NIA fails to get custody of trio
The Bombay high court on Friday stayed the order of the special court granting eight days' custody of the three main accused in the 2008 Malegaon bomb blast case to the National Investigation Agency (NIA).mumbai Updated: Jul 23, 2011 01:43 IST
The Bombay high court on Friday stayed the order of the special court granting eight days' custody of the three main accused in the 2008 Malegaon bomb blast case to the National Investigation Agency (NIA).
The trio - Lt Col Prasad Purohit, Sudhakar Dhar Dwivedi alias Dayanand Pandey and retired Major Ramesh Upadhyaya - were supposed to be handed over to the agency on July 22 for eight days, ruled the Maharashtra Control of Organised Crime Act (MCOCA) court.

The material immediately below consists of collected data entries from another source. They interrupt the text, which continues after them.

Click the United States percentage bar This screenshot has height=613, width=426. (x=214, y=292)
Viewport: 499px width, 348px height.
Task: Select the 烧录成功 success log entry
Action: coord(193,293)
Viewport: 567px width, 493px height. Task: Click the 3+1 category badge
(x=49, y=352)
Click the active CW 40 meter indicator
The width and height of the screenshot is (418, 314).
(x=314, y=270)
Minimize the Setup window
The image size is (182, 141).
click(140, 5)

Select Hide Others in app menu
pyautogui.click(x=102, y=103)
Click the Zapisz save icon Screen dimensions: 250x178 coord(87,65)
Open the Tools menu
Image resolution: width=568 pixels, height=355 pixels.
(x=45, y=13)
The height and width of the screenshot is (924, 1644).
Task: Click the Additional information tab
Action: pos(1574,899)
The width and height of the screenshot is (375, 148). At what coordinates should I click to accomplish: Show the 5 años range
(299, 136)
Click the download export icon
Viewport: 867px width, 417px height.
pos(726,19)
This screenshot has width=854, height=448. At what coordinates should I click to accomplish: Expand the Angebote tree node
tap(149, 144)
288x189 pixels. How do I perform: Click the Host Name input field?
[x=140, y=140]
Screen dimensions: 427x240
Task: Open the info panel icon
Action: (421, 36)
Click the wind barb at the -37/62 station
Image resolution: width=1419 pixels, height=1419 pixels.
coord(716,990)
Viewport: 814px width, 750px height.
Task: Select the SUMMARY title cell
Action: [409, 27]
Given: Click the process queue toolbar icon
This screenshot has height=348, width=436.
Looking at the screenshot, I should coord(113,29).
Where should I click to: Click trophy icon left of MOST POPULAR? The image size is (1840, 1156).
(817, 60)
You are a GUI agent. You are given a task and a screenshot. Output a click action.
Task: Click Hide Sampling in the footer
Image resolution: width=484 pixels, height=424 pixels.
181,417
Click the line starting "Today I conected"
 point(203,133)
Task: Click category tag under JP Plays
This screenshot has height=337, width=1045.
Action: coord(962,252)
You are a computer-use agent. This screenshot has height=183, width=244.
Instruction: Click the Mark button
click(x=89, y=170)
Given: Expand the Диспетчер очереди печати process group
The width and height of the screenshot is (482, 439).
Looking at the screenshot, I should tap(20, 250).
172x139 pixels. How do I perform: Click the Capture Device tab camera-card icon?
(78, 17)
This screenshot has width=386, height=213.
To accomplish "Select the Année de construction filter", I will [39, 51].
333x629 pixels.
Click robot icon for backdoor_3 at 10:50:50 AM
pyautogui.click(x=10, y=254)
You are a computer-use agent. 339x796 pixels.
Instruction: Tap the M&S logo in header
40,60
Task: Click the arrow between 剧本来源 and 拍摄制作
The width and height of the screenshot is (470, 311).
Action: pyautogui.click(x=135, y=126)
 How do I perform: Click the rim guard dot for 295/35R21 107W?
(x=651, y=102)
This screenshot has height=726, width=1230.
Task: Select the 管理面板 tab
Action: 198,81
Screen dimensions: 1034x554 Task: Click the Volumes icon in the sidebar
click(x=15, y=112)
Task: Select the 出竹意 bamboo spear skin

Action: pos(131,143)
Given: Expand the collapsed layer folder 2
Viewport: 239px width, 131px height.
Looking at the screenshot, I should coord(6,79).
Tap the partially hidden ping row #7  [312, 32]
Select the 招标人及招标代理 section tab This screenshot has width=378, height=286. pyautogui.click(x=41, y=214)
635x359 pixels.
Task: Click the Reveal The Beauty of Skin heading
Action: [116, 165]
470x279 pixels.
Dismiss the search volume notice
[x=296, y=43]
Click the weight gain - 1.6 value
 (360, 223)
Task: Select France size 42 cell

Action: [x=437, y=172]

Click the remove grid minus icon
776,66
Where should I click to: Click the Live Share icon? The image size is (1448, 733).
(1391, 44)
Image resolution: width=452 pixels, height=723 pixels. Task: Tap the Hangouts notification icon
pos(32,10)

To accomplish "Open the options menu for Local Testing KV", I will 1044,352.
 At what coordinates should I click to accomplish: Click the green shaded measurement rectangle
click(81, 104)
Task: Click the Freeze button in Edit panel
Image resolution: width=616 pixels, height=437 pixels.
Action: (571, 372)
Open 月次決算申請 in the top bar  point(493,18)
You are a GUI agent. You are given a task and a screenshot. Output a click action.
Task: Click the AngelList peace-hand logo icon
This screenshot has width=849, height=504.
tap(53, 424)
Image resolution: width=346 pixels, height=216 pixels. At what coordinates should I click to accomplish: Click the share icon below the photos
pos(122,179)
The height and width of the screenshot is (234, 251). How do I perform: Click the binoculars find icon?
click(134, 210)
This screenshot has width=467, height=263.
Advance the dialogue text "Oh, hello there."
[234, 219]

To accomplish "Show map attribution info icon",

The trio had moved the high court challenging this order.
Their counsel Manoj Mohite pointed out that the Maharashtra Anti-Terrorism Squad (ATS) had already filed two charge sheets against 11 accused in the case, and once investigation is complete, courts cannot grant custody of the accused to any investigation agency.
Mohite pointed out that under the provisions of the MCOCA, police custody for 30 days could be granted at any point of time till filing of charge sheet, but not thereafter.
DN Salvi and Mandar Goswami, counsels representing the agency, submitted that the wording of relevant provision was clear, and it allows the investigating agencies to obtain custody of accused before indictment and beginning of the trial.
The counsels pointed out that charges have not yet been framed against the accused persons, and therefore it is open for the court to grant their custody. Besides, they also submitted that the total custody period of 30 days has not been exhausted in case of the three accused.
Justice BR Gavai, however, did not agree with the NIA counsels. "If the provisions are to be interpreted in this manner, it would amount to giving wide powers to the police," the judge said. The judge stayed the special court's order also taking into consideration the fact that a full bench of the high court is hearing a reference under the MCOCA and that could have a bearing on the present case.